Oral History Interview with Olga Campbell for the JMABC Artists Scribe. Interviewed by Bill Gruenthal. Olga Campbell was born in Iraq in 1943 and immigrated to Canada at the age of five in 1948. She explains her family’s experience with both Russian prison camps and the Holocaust during WWII, where they eventually made it safely to Canada. She discusses her journey as a social worker turned arts professional, including her time spent at Emily Carr and Capilano arts schools. As a second generation Holocaust survivor, Olga discusses how being Jewish and the associated inter-generational trauma of Holocaust survivorship has informed her works. Olga is a mixed-media artist, working in digital and traditional mediums, including collage and sculpture. She also published her art in a book focused on her family’s experience of the Holocaust that has fostered connections to her story, shared herein.

Tanya Bub

Oral History Interview with Tanya Bub for the JMABC Artists Scribe. Interviewed by Daniella Givon.
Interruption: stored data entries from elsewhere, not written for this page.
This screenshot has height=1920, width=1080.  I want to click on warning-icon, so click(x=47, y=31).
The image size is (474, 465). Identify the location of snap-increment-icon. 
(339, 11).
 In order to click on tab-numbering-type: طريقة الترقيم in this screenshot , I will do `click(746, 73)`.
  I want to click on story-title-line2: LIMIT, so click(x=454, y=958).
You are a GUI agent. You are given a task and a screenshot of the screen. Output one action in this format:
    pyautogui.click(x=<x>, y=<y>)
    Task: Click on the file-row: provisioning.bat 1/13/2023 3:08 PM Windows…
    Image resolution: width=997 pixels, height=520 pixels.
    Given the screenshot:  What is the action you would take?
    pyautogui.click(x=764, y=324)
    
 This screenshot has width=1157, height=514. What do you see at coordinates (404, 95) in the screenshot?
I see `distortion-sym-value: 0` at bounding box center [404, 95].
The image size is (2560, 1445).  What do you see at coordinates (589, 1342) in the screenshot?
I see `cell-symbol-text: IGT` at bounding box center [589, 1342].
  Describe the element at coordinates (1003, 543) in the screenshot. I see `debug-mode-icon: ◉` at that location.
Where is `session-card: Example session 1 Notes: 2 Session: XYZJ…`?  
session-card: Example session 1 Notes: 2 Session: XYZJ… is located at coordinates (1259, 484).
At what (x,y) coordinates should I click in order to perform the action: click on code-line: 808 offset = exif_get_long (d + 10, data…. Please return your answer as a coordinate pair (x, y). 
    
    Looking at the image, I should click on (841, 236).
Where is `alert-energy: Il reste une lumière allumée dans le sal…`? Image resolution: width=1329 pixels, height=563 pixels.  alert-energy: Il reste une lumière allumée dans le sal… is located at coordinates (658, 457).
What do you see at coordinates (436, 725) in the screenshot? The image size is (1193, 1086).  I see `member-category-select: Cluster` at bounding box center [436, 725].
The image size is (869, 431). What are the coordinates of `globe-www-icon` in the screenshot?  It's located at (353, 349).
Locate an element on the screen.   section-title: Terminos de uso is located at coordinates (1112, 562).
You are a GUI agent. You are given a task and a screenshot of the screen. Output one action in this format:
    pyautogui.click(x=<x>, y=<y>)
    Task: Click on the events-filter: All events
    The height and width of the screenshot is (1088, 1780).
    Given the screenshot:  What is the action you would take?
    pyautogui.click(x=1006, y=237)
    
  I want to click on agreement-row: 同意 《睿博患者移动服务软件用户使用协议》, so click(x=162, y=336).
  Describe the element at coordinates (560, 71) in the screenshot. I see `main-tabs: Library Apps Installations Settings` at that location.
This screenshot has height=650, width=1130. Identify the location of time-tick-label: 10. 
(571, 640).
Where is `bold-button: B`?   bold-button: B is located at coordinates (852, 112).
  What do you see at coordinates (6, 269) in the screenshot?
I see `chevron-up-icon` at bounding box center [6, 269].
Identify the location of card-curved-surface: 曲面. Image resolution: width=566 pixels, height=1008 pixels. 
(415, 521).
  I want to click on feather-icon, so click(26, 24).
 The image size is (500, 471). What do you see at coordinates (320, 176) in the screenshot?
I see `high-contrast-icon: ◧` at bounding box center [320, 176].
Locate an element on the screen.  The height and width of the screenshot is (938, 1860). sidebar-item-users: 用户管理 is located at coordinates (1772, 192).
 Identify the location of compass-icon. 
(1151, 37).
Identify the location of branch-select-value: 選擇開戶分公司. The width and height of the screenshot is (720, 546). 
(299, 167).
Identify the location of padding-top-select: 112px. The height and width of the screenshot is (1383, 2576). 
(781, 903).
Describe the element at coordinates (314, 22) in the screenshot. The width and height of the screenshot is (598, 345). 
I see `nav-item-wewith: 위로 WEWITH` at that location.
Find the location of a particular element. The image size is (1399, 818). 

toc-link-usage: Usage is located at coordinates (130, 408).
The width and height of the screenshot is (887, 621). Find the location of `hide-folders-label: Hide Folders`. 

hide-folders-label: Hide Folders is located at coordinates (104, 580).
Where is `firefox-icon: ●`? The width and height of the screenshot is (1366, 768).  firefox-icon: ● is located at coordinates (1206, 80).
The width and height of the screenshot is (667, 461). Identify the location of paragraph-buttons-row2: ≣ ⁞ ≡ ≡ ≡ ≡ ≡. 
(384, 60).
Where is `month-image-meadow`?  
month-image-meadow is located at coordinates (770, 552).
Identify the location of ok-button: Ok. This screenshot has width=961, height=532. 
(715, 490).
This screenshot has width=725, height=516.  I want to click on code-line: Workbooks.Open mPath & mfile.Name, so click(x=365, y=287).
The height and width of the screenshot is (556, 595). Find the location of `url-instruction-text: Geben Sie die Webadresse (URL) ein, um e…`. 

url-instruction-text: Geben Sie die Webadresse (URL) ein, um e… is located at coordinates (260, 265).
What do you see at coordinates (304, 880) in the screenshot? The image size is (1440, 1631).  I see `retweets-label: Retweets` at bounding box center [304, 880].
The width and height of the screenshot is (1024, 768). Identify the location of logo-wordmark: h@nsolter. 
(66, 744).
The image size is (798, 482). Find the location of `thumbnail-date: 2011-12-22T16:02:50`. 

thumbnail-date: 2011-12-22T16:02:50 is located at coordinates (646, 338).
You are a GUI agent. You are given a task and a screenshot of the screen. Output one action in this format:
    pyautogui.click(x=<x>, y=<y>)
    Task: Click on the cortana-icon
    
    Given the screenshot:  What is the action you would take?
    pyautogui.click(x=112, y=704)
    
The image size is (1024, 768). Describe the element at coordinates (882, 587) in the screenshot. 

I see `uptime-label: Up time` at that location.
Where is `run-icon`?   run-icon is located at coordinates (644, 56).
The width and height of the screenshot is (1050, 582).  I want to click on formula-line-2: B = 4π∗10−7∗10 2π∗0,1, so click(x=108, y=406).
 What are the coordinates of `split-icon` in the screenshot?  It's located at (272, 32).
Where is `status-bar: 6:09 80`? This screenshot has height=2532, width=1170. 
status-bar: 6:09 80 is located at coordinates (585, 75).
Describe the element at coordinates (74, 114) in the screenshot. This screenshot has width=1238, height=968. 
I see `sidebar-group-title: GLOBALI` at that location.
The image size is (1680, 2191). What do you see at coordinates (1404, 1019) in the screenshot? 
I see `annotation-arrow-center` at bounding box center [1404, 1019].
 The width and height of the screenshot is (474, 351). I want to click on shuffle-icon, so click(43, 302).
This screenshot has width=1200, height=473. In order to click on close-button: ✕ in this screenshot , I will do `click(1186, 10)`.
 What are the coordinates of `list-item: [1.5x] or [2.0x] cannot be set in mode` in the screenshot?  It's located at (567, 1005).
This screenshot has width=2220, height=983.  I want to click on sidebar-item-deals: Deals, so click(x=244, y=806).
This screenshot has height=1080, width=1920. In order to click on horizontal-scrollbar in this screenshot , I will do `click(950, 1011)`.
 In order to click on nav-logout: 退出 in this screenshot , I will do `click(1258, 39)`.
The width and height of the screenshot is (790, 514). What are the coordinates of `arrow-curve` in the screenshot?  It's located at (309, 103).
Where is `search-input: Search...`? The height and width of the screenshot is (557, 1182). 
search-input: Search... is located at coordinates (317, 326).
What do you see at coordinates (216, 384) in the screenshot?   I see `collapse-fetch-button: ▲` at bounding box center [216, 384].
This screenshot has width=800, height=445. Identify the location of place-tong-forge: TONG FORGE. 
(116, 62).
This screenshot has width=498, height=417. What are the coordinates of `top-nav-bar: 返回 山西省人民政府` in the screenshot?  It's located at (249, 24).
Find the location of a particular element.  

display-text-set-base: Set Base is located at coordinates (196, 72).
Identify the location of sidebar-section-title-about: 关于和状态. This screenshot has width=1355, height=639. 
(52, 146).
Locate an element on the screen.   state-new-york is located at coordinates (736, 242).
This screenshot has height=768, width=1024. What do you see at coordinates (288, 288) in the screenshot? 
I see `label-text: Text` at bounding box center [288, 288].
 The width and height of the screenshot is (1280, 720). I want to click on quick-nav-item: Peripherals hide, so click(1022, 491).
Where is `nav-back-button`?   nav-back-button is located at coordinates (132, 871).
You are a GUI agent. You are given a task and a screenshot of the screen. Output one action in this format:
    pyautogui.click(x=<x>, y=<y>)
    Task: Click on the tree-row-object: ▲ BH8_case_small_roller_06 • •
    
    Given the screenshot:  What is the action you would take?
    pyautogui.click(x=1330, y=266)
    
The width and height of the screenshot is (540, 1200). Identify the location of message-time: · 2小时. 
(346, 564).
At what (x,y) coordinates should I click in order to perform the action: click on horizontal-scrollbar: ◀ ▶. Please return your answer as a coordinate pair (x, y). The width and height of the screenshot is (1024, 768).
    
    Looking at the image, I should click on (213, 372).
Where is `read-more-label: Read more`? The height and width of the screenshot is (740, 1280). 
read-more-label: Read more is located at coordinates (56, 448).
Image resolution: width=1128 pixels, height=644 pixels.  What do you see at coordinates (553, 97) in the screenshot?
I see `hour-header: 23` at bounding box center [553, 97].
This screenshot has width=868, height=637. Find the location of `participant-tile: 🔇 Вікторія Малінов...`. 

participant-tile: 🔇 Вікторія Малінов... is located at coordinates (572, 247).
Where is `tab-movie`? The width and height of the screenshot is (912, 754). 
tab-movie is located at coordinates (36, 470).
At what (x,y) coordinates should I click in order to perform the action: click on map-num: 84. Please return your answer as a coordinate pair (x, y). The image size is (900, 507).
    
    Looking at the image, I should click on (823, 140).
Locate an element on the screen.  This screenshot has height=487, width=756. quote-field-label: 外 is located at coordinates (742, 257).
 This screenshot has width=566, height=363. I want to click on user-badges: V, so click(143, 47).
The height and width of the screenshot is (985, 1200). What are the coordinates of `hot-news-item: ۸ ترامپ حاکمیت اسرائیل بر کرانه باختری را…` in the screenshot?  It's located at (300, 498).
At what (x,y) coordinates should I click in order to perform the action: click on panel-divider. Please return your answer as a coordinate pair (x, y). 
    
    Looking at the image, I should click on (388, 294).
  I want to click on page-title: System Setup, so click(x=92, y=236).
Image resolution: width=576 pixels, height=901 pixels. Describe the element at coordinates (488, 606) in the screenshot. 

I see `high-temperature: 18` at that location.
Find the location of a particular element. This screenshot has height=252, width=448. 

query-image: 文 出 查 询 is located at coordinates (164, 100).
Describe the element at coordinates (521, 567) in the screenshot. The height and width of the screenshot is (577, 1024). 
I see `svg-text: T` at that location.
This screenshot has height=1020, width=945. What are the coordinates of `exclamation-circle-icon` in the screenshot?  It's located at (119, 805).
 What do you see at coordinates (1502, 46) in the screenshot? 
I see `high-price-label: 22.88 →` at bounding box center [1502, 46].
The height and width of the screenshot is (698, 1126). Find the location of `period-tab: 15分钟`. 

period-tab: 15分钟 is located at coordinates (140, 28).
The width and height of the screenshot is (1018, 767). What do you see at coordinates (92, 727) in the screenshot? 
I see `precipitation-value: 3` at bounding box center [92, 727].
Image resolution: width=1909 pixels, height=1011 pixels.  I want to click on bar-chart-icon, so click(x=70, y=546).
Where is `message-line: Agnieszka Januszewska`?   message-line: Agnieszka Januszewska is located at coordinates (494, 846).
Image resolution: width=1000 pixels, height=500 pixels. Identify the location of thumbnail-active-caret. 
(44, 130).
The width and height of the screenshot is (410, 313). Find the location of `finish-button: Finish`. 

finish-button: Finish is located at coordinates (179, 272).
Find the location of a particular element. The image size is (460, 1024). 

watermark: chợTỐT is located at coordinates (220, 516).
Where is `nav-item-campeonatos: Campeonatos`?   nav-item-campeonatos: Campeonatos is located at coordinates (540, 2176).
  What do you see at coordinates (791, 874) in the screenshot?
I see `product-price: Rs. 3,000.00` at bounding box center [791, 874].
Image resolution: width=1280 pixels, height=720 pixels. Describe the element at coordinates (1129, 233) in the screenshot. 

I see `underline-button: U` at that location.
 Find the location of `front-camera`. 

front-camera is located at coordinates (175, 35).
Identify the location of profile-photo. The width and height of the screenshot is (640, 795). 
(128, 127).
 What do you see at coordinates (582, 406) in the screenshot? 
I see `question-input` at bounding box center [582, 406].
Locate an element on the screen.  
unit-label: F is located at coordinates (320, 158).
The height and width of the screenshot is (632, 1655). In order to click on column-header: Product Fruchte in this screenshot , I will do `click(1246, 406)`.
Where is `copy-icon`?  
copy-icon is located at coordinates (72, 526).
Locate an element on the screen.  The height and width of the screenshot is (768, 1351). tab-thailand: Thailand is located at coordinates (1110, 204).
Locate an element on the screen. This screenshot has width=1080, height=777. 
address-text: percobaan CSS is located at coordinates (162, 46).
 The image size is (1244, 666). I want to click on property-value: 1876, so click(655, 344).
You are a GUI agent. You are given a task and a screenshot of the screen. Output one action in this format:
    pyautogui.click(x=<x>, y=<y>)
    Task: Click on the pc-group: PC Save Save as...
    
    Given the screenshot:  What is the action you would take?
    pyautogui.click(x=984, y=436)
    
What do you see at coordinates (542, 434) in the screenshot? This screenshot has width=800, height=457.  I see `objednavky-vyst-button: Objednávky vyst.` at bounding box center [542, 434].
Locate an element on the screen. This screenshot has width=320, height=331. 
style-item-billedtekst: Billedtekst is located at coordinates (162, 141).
Tanya was born in Minnesota in 1969. Tanya speaks about her family history and her upbringing in Beit Yanai, Israel as a child as well as London, Ontario. Tanya discusses her life in academia while also focused on parenthood and finances, and how she transitioned into an art career in Vancouver. Tanya describes her art as part of the ‘eco-art’ genre, as her mediums are often natural, like driftwood, or recycled and/or found materials. Tanya tells stories of finding community by creating interactive sculptures, especially driftwood people and animals, shared through public art installations across B.C.